A NOTE FROM THE DESIGNER
The SFT has always been a favorite with us for guitar and bass. But dwindling supplies of JFETs and the desire to go next-level with the SFT concept led me back to the breadboard to conjure up a next-generation SFT. After months of experimentation and fine-tuning, I’m happy to say I met my goals for the new SFT. But it wasn’t an easy or quick process! Our standards keep going up as we learn more and more about this stuff. And I’m relentless, obsessive, and picky when it comes to getting a circuit just right. You see, it’s not really about engineering or electronics. It’s about being a guitarist and knowing exactly what something should sound and feel like. So I don’t spend much time with scopes and calculators and transfer curves.

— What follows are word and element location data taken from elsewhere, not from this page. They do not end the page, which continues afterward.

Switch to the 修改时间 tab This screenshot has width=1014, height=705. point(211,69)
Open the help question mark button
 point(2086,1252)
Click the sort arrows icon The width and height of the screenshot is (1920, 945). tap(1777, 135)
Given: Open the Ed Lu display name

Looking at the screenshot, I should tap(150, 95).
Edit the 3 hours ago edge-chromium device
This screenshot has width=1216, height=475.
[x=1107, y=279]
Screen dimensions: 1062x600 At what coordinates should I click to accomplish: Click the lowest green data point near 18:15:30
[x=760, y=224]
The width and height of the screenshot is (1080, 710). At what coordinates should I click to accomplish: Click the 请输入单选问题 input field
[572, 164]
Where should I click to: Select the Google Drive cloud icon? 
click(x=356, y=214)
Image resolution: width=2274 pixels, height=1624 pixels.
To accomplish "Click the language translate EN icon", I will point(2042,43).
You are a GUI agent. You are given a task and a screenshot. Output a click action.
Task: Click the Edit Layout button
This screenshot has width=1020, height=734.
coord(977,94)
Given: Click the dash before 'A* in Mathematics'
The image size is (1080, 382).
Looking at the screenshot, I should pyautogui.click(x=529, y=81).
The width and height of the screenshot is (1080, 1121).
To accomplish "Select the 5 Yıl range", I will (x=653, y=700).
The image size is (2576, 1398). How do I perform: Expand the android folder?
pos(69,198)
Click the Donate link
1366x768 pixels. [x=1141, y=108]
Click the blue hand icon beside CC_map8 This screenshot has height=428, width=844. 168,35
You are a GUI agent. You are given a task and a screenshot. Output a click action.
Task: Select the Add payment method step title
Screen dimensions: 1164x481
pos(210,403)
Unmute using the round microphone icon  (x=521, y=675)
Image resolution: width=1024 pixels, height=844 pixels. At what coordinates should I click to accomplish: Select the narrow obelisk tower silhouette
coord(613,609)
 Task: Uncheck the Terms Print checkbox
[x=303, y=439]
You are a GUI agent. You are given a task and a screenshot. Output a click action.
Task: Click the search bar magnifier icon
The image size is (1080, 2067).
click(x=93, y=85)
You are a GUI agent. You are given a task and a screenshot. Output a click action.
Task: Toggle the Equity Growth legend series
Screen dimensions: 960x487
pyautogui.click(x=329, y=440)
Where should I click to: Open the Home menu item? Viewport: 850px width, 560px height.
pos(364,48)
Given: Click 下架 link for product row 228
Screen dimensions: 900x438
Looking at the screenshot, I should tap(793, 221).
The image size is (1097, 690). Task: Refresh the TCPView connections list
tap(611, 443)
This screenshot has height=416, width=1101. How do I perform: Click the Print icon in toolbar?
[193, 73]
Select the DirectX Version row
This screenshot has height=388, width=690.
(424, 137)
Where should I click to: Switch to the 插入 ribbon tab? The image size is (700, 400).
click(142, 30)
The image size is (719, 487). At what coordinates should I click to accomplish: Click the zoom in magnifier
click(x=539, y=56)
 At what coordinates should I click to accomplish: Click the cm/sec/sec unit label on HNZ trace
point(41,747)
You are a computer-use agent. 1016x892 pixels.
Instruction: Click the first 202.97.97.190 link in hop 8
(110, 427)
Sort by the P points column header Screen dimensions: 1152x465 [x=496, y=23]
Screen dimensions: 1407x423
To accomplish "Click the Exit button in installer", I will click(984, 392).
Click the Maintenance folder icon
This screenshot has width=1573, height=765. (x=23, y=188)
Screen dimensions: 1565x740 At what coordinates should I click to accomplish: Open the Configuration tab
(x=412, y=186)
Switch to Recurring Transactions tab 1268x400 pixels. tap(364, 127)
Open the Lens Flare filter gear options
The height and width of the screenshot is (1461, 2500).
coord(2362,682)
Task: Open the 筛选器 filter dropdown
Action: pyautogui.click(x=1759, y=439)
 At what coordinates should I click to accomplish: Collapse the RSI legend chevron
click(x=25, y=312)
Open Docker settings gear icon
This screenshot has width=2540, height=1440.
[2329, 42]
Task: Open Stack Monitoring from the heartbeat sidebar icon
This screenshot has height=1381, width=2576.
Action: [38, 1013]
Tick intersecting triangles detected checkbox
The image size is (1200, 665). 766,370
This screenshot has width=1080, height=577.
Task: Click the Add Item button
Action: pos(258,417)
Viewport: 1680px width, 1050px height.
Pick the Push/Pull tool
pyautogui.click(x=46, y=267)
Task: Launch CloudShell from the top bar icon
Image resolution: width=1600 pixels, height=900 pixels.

Oh, believe me, I know about that stuff, but that’s not what leads me to a design that just feels right when you plug into it. The way I roll, I sit in front of the breadboard, with guitar in hand, and I keep tweaking the circuit until that guitar in my hand says, “Yes! That’s it!” It’s a feel thing. Here’s an analogy: You could write a song by applying music theory and come up with something technically correct but lacking in feel, lacking in substance. Or you could get out of your mind and jam out until something brilliant happens. Often times when that happens, the musician will say, “It was as if I was a channel and receiving it. I was in the zone, man!” Same thing with circuit design. So yeah, I spend a lot of time completely out of my mind. You’re welcome 😉
What was the hardest thing to dial in with the new SFT? That elusive not-clean yet not-dirty sound. A great tube amp does it. You turn it up halfway or so and there it is not totally clean but not really crunching either. It breathes. It bounces. It responds. Getting a pedal to do that is not easy. Getting a pedal to do that while also making the pedal able to become a pummeling JFET fuzz pedal is even harder. I persisted until I got there! It was all about gain staging. Finding the right bias points. Tuning the tone stack. Making the circuit resonate just right so the pick attack is right. So the thump of the low E string is right. When you’re finally done it seems obvious. Getting to obvious is not so obvious though!
Enjoy your new Catalinbread SFT and I hope it inspires many riffs and songs for you!